(Assigned task 1):
Answer each question from the film review.
(a) In what city and month did the film premiere?
(b) Which actor plays Tam?
(c) Where does Phum work?
(Assigned task 2):
Transcribe the part of the film review starting with "Starring Attapan Poolsawad, Obnithi" and going on through "cheap rent room.".
(Assigned task 3):
Translate this sentence from the film review into Spanish: "A psychosexual Thai gay film is a rare treat -- actually it's almost unprecedented."

The psychosexual gay movie that has put director Anucha Boonyawatana on the map of young Thai filmmakers to watch

ARTS & ENTERTAINMENT
The Darkest Hours
A scene from The Blue Hours. Photo courtesy of G Village, Anucha Boonyawattana

A psychosexual Thai gay film is a rare treat -- actually it's almost unprecedented. Anucha Boonyawatana's Onthakarn (The Blue Hour) arrives at SF cinemas this week with a strong tail wind after its premiere in Berlin in February. Nightmarish, oblique and deliberately disjointed, the film is in part ambient horror and in part a brooding drama about family violence centred around a gay teenager. We savour its chilly mood, its haunting wasteland of disaffected youth, though we sometimes wince at the stilted dialogue. What we see is also a confident switch between what's real and what's not, which is to say The Blue Hour is not something for the impatient and the literal-minded.

Onthakarn (The Blue Hour)
Starring Attapan Poolsawad, Obnithi
Wiwatanawarang. Directed by Anucha
Boonyawatana. In Thai with English subtitles at SF.

Anucha's treatment of homoeroticism is candid, raw and sometimes eccentric (his student film By The River freely mixes gay and Buddhist elements) and here he gives us two fair-skinned, poster-worthy boys in an unnamed small town. In the first scene, they have a tryst at a deserted swimming pool encrusted with sinister black marks and have sex in a toilet. Tam (Attapan Poolsawad) is a meek teenager bullied at school and mistreated by his strict parents -- his house is dimly lit, and we only see his mother -- while Phum (Obnithi Wiwatanawarang) is the brash, cocky one, a tough-talking boy who works in a garage and sleeps in a cheap rent room.

(Extracted records):
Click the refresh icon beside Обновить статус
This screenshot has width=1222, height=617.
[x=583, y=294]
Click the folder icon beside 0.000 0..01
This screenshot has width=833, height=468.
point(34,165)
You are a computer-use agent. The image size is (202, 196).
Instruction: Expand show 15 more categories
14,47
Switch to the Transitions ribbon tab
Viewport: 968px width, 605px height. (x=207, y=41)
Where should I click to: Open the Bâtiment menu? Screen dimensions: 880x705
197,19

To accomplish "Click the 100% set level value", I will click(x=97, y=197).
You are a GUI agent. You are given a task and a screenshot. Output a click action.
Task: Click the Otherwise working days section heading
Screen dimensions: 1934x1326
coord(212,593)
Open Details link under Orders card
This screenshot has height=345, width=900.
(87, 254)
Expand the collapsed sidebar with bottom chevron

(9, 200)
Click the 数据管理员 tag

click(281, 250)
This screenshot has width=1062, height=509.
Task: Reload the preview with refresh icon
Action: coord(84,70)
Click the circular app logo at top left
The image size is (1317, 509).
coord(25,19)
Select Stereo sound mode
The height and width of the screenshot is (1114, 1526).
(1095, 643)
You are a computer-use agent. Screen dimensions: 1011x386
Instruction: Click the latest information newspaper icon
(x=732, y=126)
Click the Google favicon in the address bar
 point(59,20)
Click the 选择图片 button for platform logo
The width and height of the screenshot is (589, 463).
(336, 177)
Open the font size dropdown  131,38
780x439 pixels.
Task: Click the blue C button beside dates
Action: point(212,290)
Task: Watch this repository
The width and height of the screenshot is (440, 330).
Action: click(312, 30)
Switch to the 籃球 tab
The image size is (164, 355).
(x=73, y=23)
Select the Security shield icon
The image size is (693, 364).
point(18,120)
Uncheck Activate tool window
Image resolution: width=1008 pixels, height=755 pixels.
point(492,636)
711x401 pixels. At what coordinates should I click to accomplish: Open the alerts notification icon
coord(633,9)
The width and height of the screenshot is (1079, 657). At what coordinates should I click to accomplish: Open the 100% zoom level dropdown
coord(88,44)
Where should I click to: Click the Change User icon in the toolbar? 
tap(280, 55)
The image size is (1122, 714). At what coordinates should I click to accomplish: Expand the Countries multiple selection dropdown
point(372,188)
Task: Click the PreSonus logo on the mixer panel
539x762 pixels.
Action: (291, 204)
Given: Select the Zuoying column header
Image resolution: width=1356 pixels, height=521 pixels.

(Exercise output 1):
(a) Berlin, in February
(b) Attapan Poolsawad
(c) In a garage

(Exercise output 2):
Starring Attapan Poolsawad, Obnithi
Wiwatanawarang. Directed by Anucha
Boonyawatana. In Thai with English subtitles at SF.

Anucha's treatment of homoeroticism is candid, raw and sometimes eccentric (his student film By The River freely mixes gay and Buddhist elements) and here he gives us two fair-skinned, poster-worthy boys in an unnamed small town. In the first scene, they have a tryst at a deserted swimming pool encrusted with sinister black marks and have sex in a toilet. Tam (Attapan Poolsawad) is a meek teenager bullied at school and mistreated by his strict parents -- his house is dimly lit, and we only see his mother -- while Phum (Obnithi Wiwatanawarang) is the brash, cocky one, a tough-talking boy who works in a garage and sleeps in a cheap rent room.

(Exercise output 3):
Una película gay tailandesa psicosexual es un placer poco común; de hecho, casi no tiene precedentes.